#### TRY IT:
Take the line containing "Instruction: Click the" through the last line of the data and retype those lines exactly. Pictures do not belong in the copy.

#### EXTRACTED DATA:
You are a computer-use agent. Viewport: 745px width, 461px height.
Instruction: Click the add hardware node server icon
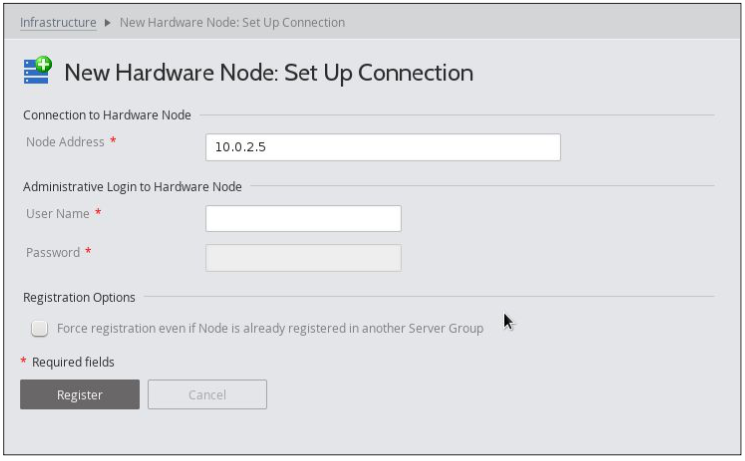38,70
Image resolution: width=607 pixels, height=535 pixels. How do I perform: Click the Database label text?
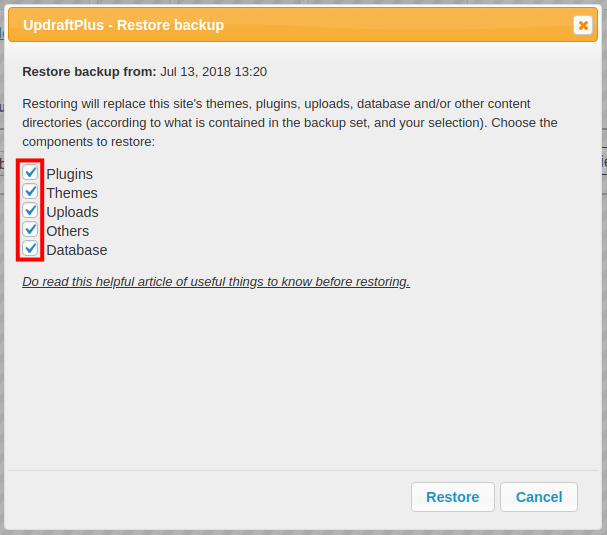[x=76, y=250]
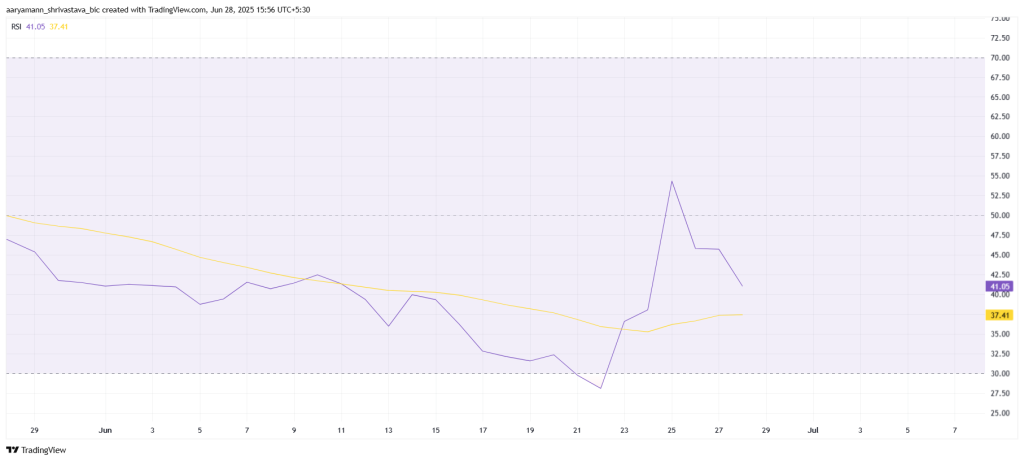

#### EXERCISE RESPONSE:
Instruction: Click the add hardware node server icon
38,70
Image resolution: width=607 pixels, height=535 pixels. How do I perform: Click the Database label text?
[x=76, y=250]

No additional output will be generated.